Tuesday, August 22, 2006

Racism in Virginia

George Allen seems woefully unconcerned with his state's less-than-stellar history on race issues. Brenden Miniter writes at OpinionJournal:

...his political record also contains less flattering details. As a state legislator in the 1980s, Mr. Allen opposed making Martin Luther King's birthday a state holiday. While running for governor in 1993 he admitted that he had displayed a Confederate flag in his living room as part of a "flag collection." Mr. Allen was also found to have a noose hanging from a ficus tree in his personal law office, something he called part of a "Western motif." And while serving as governor Mr. Allen proclaimed April as Confederate Heritage Month. These are not the actions of a politician who understands legitimate sensitivities over his state's racial history--a history that includes slavery, Jim Crow and, more recently, resisting integration of its public schools in the late 1950s. Nor are they the actions of a politician who is working fastidiously to overcome this history.
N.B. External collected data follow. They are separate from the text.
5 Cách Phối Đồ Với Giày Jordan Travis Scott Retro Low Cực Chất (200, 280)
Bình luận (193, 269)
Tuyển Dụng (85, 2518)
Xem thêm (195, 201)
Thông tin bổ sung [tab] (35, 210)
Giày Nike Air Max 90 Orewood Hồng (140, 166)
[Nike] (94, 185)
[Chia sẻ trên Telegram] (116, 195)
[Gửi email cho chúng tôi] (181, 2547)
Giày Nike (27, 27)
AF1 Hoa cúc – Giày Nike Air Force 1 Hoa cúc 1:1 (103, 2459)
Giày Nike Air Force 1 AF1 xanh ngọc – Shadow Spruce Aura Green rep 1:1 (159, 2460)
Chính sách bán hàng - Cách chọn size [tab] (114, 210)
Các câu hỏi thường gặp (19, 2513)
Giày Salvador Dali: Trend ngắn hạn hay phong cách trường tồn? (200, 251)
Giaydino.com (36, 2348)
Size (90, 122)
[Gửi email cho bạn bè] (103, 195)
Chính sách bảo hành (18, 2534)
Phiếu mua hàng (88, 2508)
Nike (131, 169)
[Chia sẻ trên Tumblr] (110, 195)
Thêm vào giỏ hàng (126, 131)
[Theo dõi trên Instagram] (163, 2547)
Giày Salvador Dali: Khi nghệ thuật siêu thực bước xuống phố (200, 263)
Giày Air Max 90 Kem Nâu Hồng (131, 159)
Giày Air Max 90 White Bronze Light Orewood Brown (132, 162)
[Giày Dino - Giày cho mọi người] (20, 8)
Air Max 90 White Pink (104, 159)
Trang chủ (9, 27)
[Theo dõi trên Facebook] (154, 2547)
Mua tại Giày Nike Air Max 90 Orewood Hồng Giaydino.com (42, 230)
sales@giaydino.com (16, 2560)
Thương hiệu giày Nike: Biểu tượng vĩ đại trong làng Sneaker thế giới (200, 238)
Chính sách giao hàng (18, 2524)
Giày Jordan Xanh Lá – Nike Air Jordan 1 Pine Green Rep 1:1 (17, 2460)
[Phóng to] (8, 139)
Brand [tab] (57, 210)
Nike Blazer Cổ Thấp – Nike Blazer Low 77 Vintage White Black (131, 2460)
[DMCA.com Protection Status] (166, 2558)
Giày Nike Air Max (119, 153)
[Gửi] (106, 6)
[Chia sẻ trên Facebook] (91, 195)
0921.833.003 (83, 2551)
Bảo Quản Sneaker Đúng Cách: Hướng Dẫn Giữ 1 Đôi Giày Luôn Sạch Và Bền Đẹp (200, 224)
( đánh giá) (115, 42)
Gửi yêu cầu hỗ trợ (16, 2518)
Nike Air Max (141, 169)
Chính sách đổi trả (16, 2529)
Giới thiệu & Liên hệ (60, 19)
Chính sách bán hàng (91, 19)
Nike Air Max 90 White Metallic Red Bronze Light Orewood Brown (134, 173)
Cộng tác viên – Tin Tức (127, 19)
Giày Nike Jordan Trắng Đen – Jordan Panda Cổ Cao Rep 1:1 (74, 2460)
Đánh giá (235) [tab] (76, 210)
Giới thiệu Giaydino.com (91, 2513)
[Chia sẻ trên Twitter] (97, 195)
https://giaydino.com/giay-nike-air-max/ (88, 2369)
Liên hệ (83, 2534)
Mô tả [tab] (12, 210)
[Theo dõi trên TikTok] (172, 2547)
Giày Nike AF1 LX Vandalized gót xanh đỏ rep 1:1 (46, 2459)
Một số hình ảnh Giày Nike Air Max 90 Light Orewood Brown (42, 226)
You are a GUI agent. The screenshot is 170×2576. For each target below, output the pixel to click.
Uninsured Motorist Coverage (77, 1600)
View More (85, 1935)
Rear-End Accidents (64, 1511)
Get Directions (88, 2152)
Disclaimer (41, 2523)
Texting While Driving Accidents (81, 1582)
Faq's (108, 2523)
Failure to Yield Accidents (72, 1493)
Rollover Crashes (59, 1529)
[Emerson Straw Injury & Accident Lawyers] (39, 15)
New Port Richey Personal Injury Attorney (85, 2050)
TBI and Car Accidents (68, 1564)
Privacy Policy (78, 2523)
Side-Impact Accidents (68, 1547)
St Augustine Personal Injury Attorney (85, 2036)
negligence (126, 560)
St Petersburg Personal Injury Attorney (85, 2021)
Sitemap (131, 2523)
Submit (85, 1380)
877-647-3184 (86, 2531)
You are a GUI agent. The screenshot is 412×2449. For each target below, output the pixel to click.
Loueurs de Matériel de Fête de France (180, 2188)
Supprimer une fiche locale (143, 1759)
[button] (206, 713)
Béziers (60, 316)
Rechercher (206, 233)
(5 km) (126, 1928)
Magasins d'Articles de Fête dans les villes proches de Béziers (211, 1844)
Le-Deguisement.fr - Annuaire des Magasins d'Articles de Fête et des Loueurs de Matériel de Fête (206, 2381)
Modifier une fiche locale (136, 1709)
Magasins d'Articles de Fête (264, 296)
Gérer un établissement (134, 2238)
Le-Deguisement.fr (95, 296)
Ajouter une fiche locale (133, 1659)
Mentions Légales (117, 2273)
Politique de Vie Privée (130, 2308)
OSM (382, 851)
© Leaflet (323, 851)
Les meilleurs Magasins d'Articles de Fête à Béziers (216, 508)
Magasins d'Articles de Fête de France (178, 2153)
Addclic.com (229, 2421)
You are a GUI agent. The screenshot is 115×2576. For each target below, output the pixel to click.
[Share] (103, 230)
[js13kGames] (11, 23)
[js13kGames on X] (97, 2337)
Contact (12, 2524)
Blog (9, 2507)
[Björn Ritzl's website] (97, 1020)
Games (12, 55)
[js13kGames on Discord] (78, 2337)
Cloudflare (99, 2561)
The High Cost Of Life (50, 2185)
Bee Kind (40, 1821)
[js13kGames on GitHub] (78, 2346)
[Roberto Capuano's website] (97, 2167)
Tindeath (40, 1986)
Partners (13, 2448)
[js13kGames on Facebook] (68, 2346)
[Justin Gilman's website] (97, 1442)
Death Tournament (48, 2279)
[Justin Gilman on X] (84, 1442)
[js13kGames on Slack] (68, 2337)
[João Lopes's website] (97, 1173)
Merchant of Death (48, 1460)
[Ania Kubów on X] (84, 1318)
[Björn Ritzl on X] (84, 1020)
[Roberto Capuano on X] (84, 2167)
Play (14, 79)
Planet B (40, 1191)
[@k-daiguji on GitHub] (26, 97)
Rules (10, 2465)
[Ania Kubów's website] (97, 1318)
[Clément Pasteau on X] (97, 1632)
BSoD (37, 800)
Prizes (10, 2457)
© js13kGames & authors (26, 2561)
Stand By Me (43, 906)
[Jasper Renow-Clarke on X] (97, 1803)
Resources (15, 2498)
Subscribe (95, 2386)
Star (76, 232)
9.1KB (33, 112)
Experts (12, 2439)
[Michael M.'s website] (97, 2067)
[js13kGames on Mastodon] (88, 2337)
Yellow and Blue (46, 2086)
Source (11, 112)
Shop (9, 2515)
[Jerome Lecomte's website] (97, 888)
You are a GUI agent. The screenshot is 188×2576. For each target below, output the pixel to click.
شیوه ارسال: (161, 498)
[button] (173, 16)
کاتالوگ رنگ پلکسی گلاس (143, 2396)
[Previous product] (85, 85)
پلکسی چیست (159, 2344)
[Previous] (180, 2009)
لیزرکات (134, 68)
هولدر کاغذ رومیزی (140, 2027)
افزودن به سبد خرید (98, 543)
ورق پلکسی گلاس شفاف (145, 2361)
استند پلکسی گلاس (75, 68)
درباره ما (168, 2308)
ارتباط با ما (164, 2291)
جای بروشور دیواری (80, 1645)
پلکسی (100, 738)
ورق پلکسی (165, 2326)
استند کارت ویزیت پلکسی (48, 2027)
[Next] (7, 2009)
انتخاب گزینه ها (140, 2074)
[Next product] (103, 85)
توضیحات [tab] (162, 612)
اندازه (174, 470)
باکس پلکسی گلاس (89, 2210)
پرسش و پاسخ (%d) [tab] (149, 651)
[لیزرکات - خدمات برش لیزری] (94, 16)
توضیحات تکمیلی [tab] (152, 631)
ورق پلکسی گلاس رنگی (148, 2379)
Indeed, as governor, when leadership on race issues required political courage, Mr. Allen was noticeably absent from the fight. One battle stands out. In 1996, the city of Richmond erected a statue in honor of the late Arthur Ashe Jr., a native of the city and tennis star who was black. The statue drew opposition because it was placed on Monument Avenue, a place long reserved for statues honoring Confederate war heroes. The placement of the statue had become a flashpoint in state politics; its dedication drew protesters waving Confederate flags. Gov. Allen elected not to stand shoulder-to-shoulder with those who had fought to erect the Ashe statue. He did later laud Ashe as one of Virginia's heroes, along with George Washington and Thomas Jefferson. But on that day the governor was not in attendance and instead sent along a simple note of congratulations.
I'm sympathetic to Miniter's point, because having lived in northern Virginia and worked in Washington D.C. for a brief time, I can say that the area by far had the worst racial relations of any place I have ever lived. That's saying something, because Cleveland is no picnic. Allen should know better; he should be trying to be an active part of the solution.